Text -
* begin *
# IR receivers for Onkyo



## Audiohallick (Sep 5, 2012)

Are there any products available that will allow me to hide my receiver yet still be able to use the original factory remote control. This is for a onkyo txnr818 thx!


----------



## willis7469 (Jan 31, 2014)

Yes there are roughly a bazillion. This link is a good place to start. Maybe even call them and describe your situation. They might have a few more ideas. 

http://www.parts-express.com/Search.aspx?keyword=IR repeater&sitesearch=true


----------



## Aundudel25 (Dec 13, 2013)

A simple ir repeater should work fine. I've been using this one for almost two years and has worked perfectly. However, there are lots of other ones as well. 

http://www.amazon.com/C2G-40430-Aco...F8&qid=1398052601&sr=8-6&keywords=ir+repeater


----------



## NBPk402 (Feb 21, 2012)

Here is one from monoprice... http://www.monoprice.com/Product?c_id=109&cp_id=10110&cs_id=1011009&p_id=9895&seq=1&format=2


----------



## Audiohallick (Sep 5, 2012)

Thanks for the replies! I mistakenly was looking at what says "RI Remote Control" thinking it was a port to use for IR. Silly mistake I know


----------
* end *
Stated exercise - Reproduce the thread on IR receivers word for word, everything from "Are there any" down to "few more ideas.".

Information shown -
* begin *
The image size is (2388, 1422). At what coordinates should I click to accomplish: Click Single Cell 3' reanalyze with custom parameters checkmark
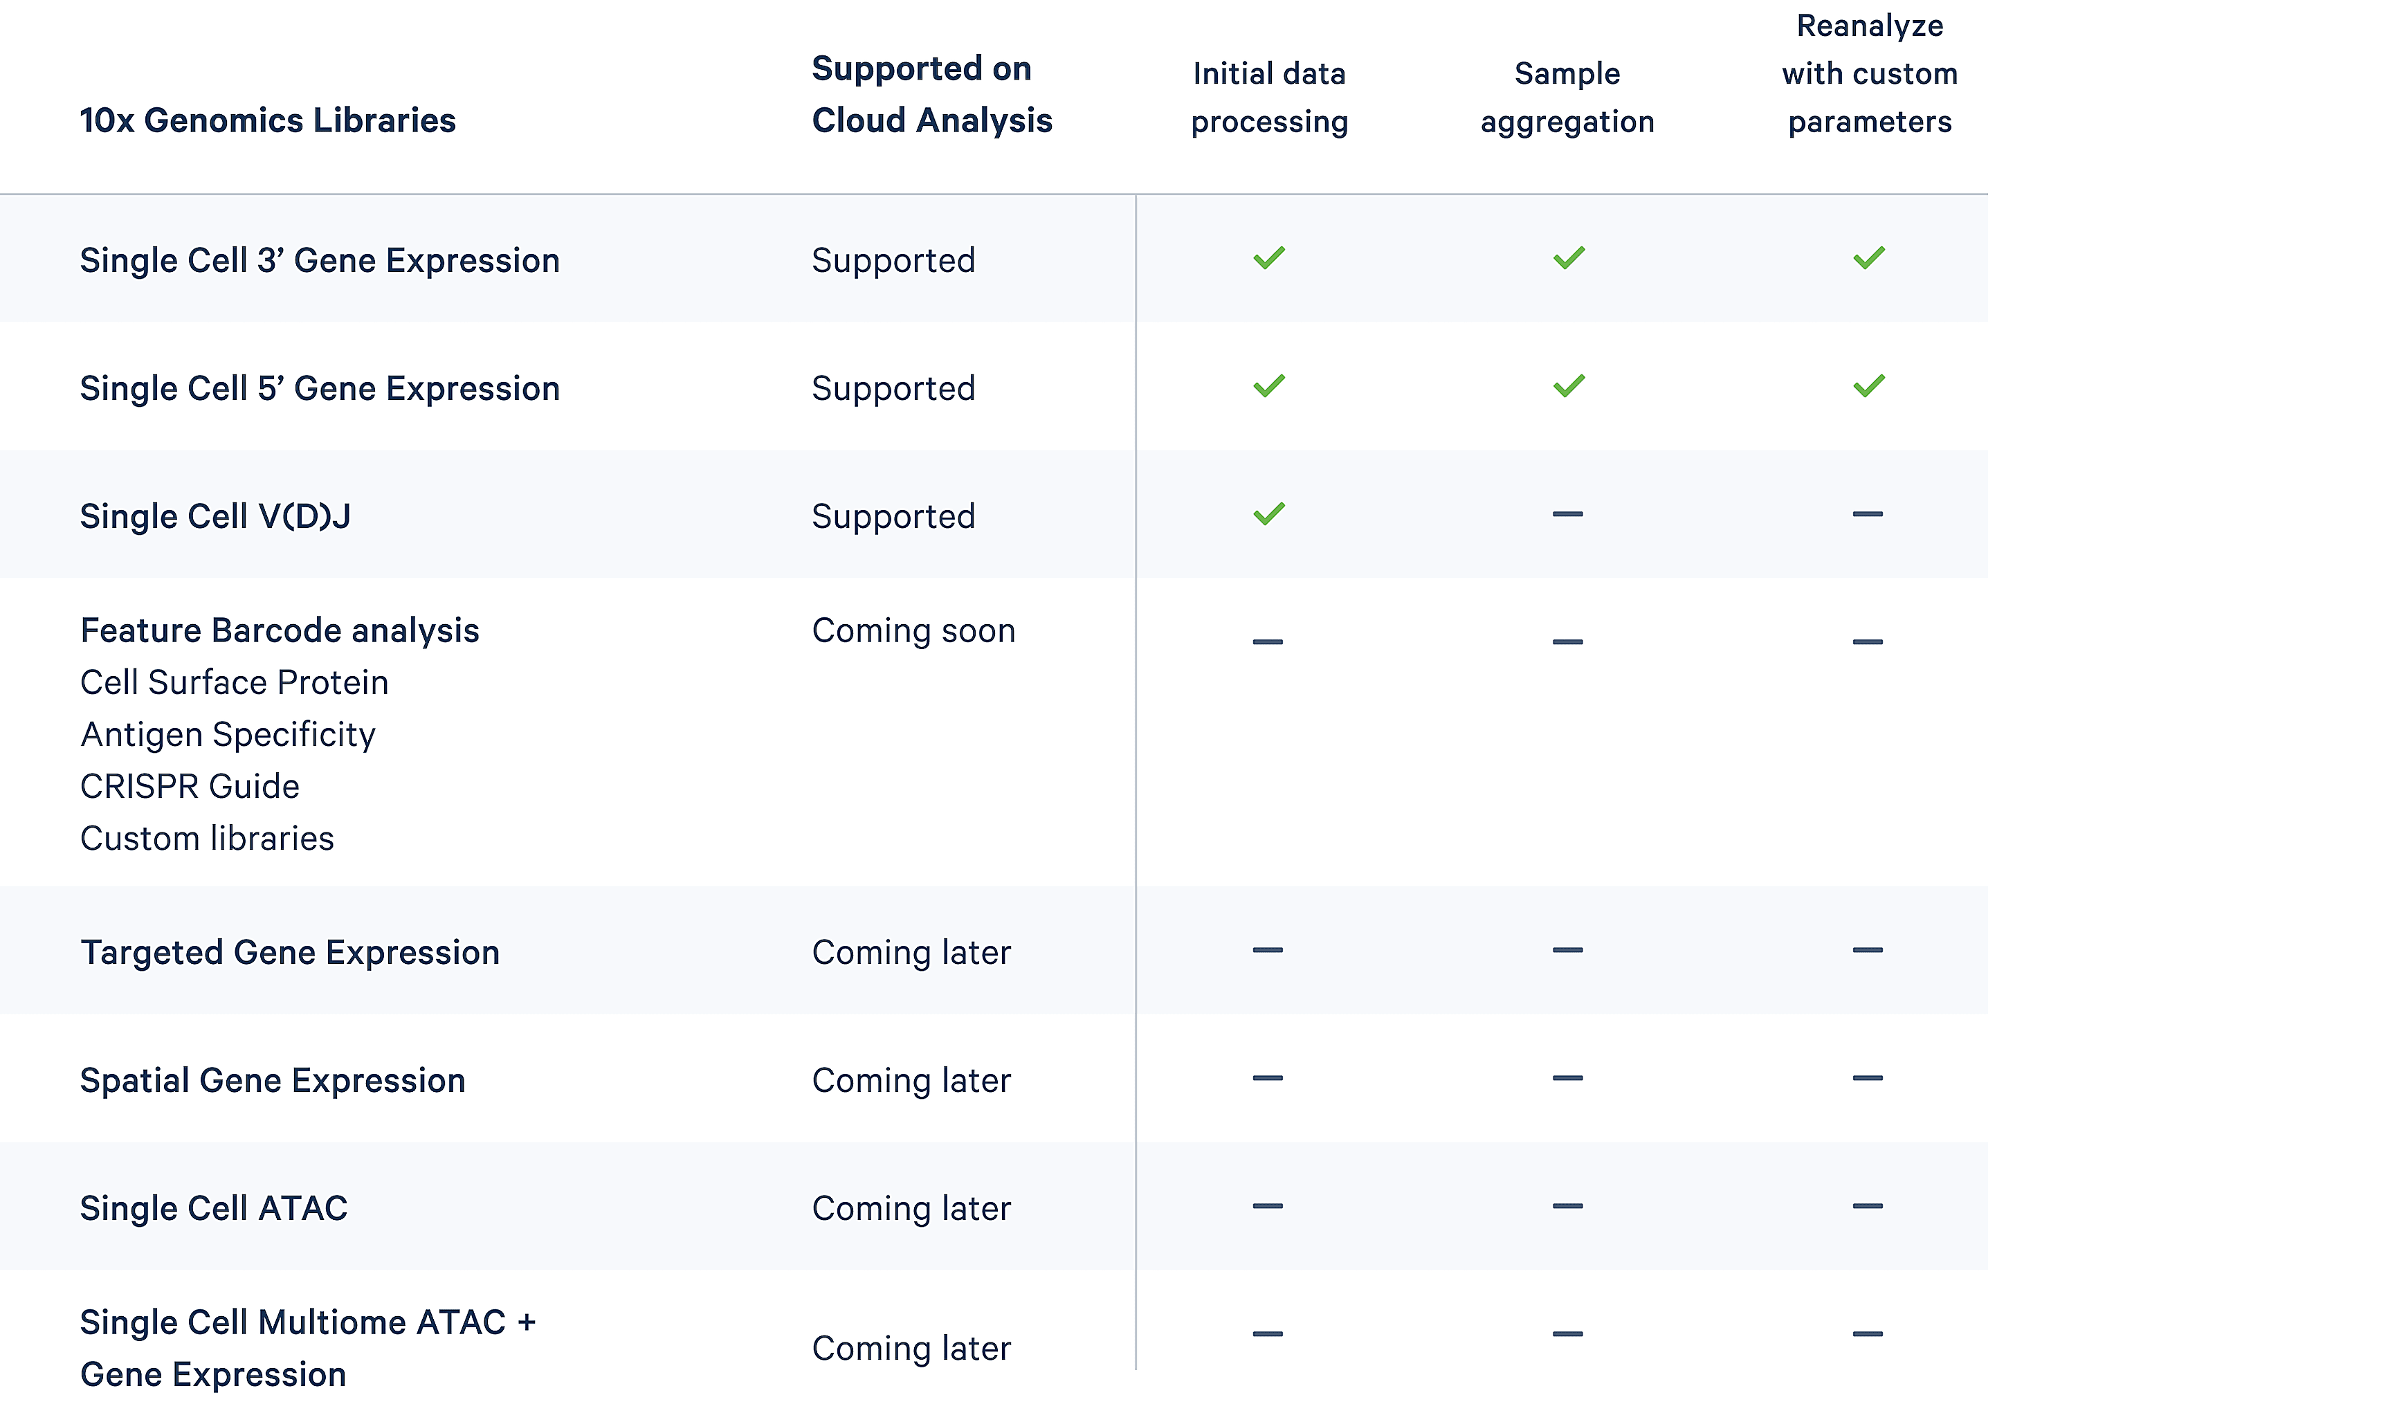1869,259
* end *
Output for this exercise -
Are there any products available that will allow me to hide my receiver yet still be able to use the original factory remote control. This is for a onkyo txnr818 thx!


----------



## willis7469 (Jan 31, 2014)

Yes there are roughly a bazillion. This link is a good place to start. Maybe even call them and describe your situation. They might have a few more ideas.